Why I Would Do It All Over Again
Yet - I would do it all over again. Once I accepted the bootcamp for what it was, and put aside my preconceived notions of how education should be, I truly appreciated the bootcamp for what it is and for the growth it pushed in me. Looking back, the growth achieved in just three short months was incredible.
First, it was necessary to see and feel the culture differences of machine learning and statistics. To understand that data science has room for both. And I could still learn data science skills while approaching things how I saw fit.
Truly, the goal of the project based, intensive bootcamp was to learn by doing. And I certainly learned more in a condensed time than I possibly could have otherwise. I learned about the machine learning models and all the basic data science skills. But more than that, I was able to practice taking a project from end-to-end. Formulating the problem; collecting, cleaning, storing the data; exploring the data, and building models, performing analysis and making visualizations; drawing conclusions, making presentations, and producing a webapp.

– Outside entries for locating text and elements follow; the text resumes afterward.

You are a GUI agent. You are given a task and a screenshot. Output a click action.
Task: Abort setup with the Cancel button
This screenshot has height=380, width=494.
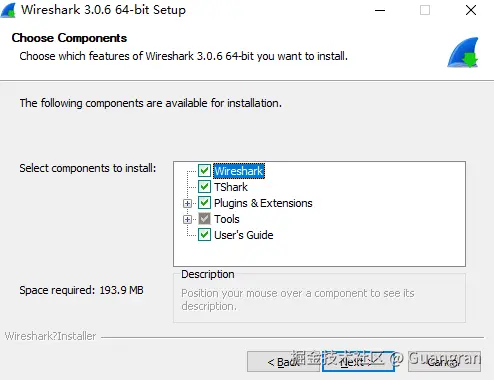[444, 361]
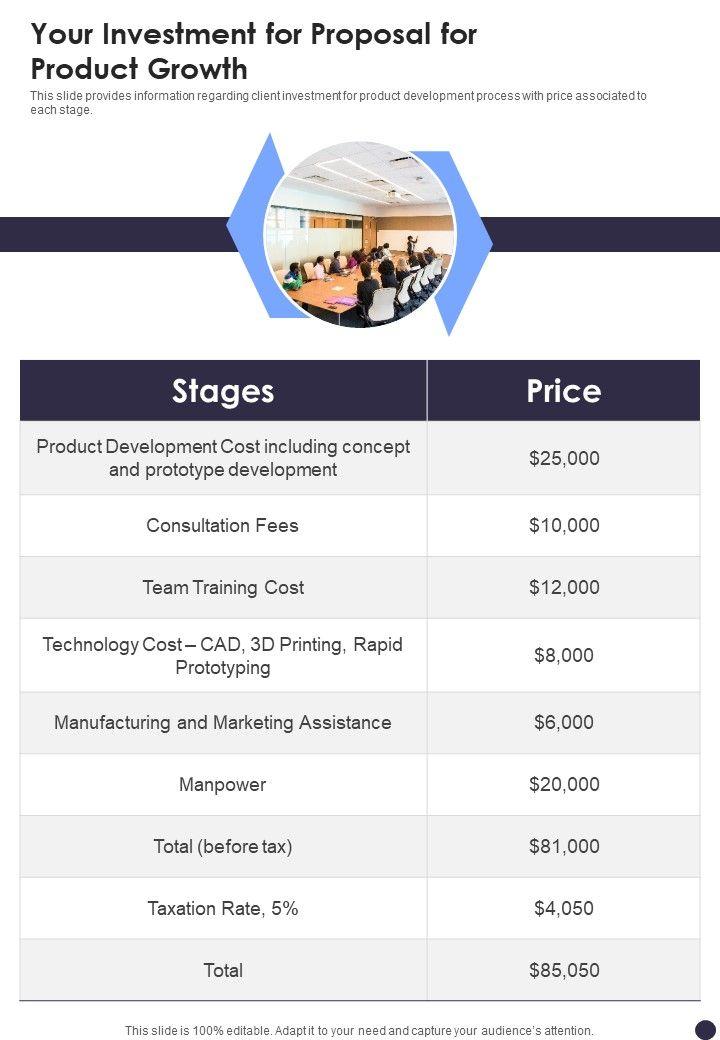
Task: Click the $10,000 price value
Action: point(564,525)
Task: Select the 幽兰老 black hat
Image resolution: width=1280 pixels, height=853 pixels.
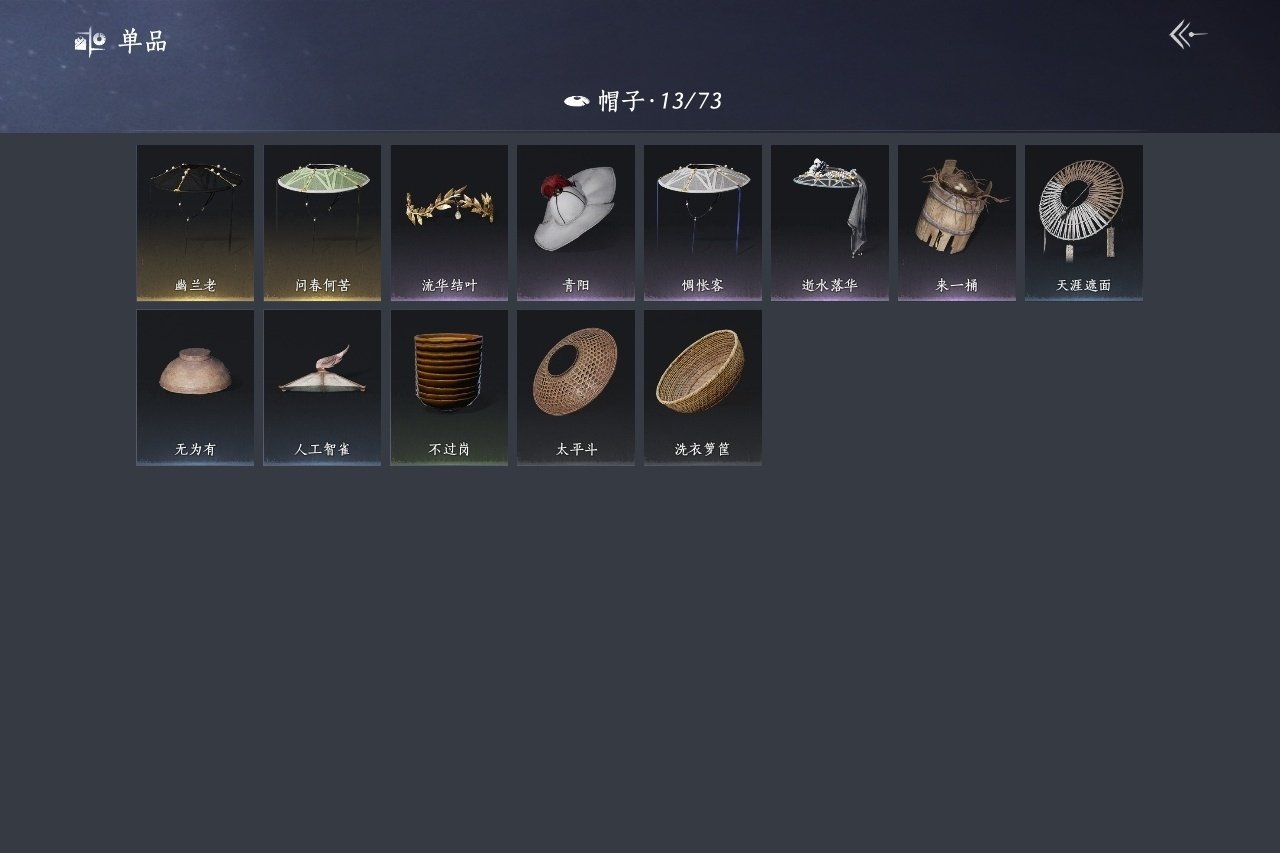Action: click(x=195, y=223)
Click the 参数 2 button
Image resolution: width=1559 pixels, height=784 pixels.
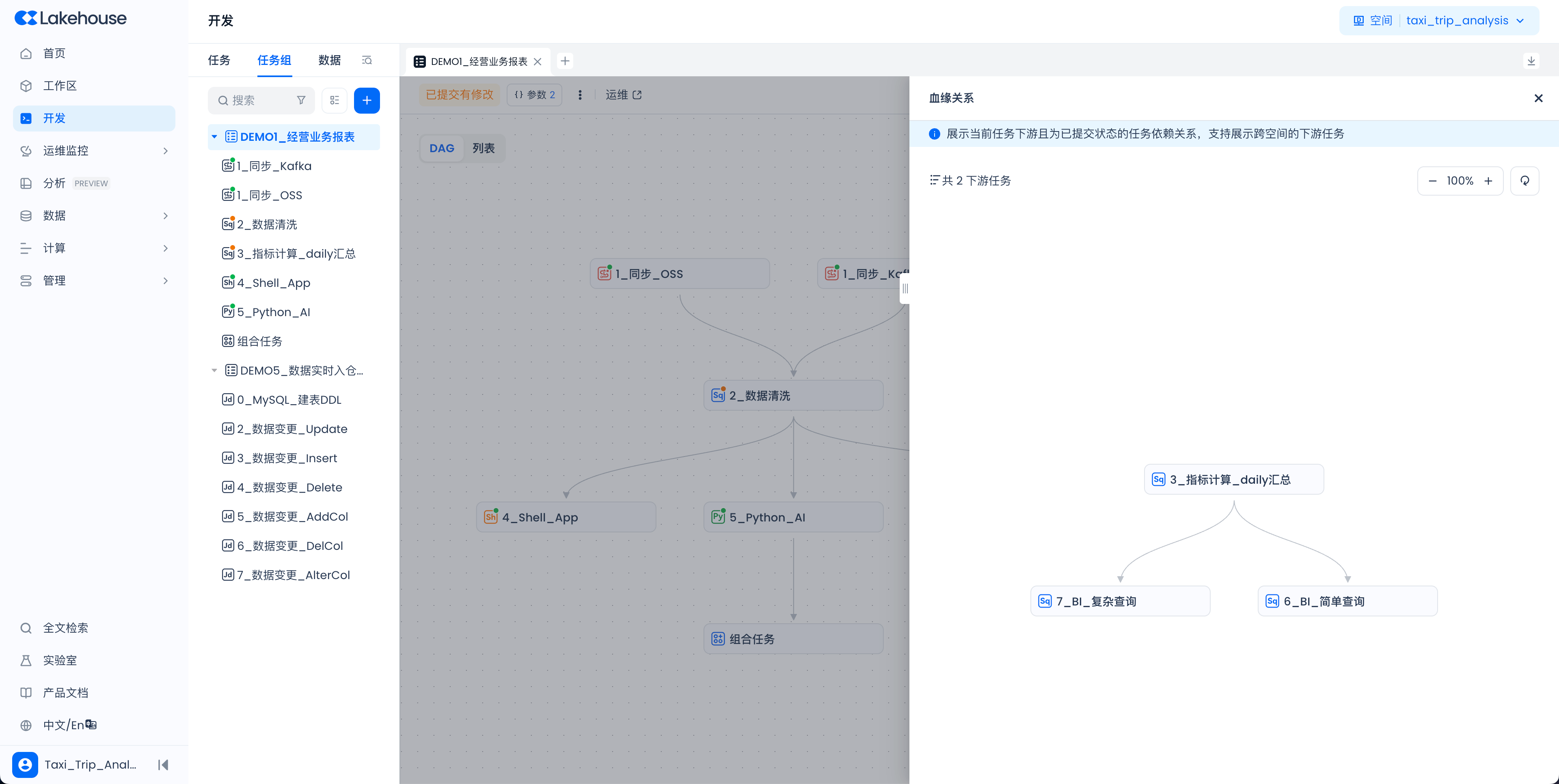click(x=534, y=95)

I also learned how to learn. This field is quickly changing, and needing to have the grit to figure things out and learn things on my own is crucial. This bootcamp forced me to learn how to seek information and learn for myself. This combined with asking for help, is how I would make progress.

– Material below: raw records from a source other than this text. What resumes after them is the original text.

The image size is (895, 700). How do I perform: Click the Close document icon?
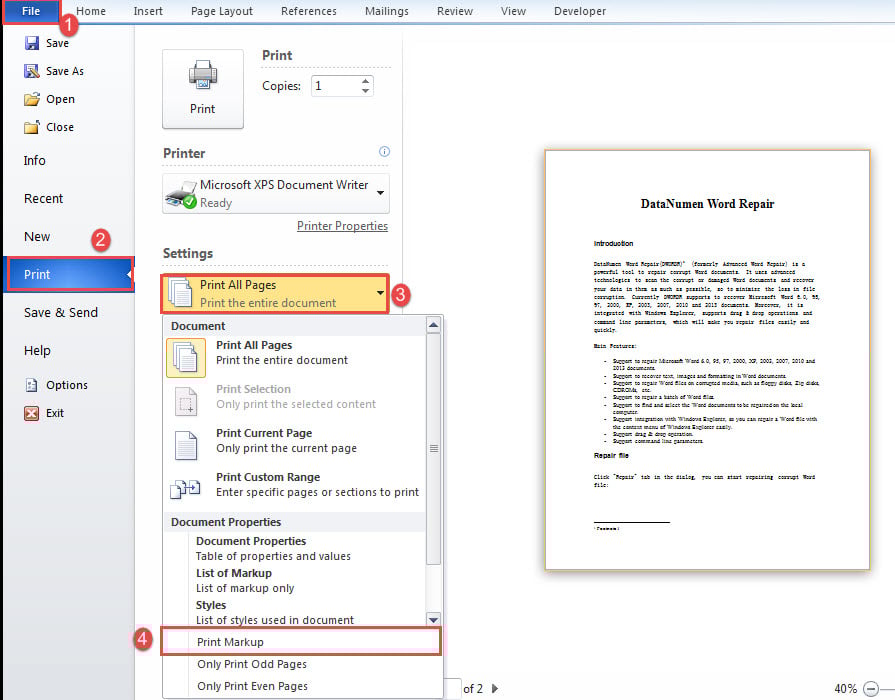[x=31, y=127]
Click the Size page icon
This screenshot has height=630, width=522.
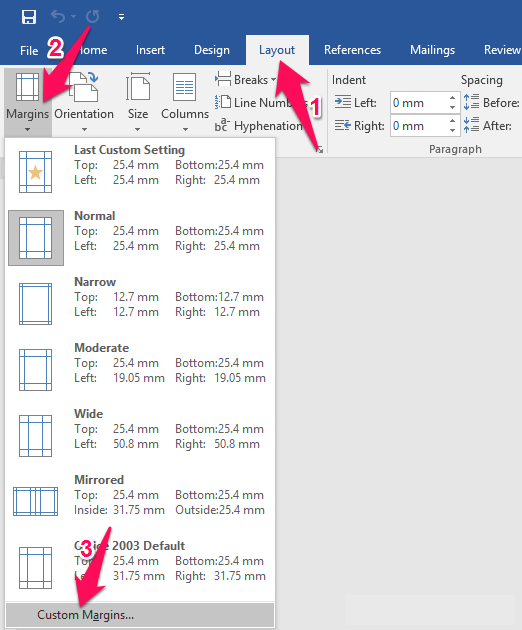pos(138,87)
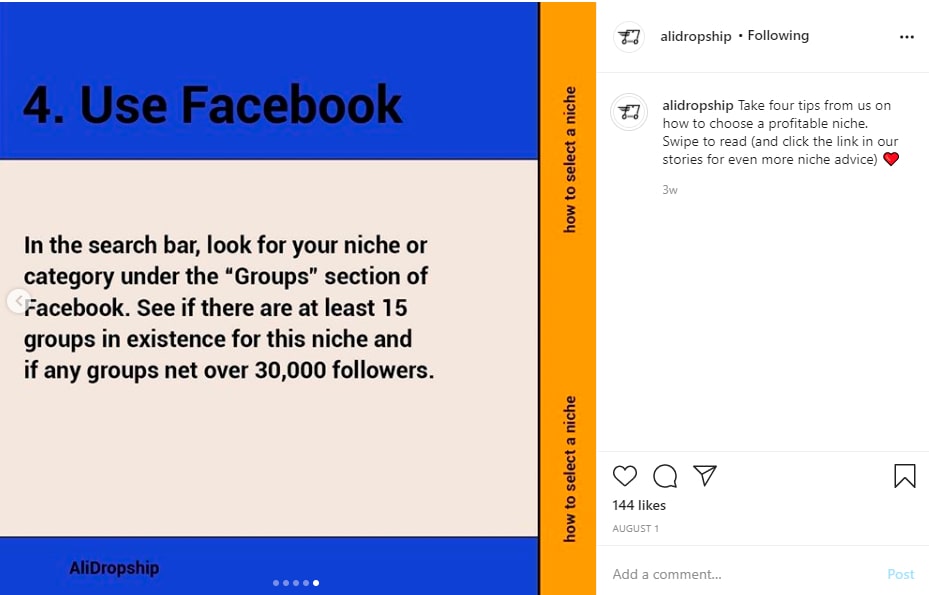
Task: Click the AUGUST 1 post date
Action: coord(635,528)
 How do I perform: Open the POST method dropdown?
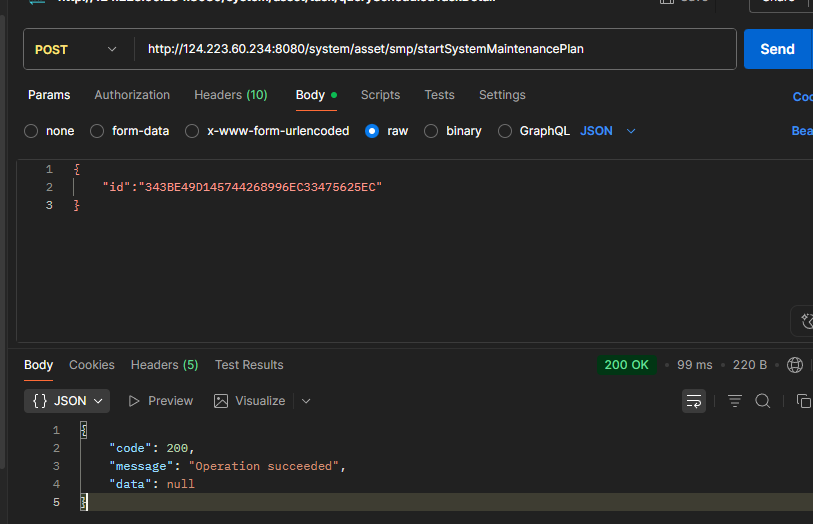click(77, 49)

But perhaps the most valuable meta skill was understanding scoping and time management for a data science project. Understanding the process, having a feel for how long each step could take, when to reduce scope to move on... There is really only one way to develop this understanding — experience. The bootcamp provided that in spades.
Another big thing is that I have a much better sense for the field of “data science”. Which is hard because it is vague, and ambiguous and means different things to different people. I now have a sense for what those different things can mean. And much of “data science” has been demystified for me.
I wish I could go back in time to tell my past self how to prepare. I’d have told him to get much better at the programming in Python beforehand, to really practice and understand Git, and to read more about the data science field and what specific problems were being tackled. I would share what challenges and frustrations laid ahead.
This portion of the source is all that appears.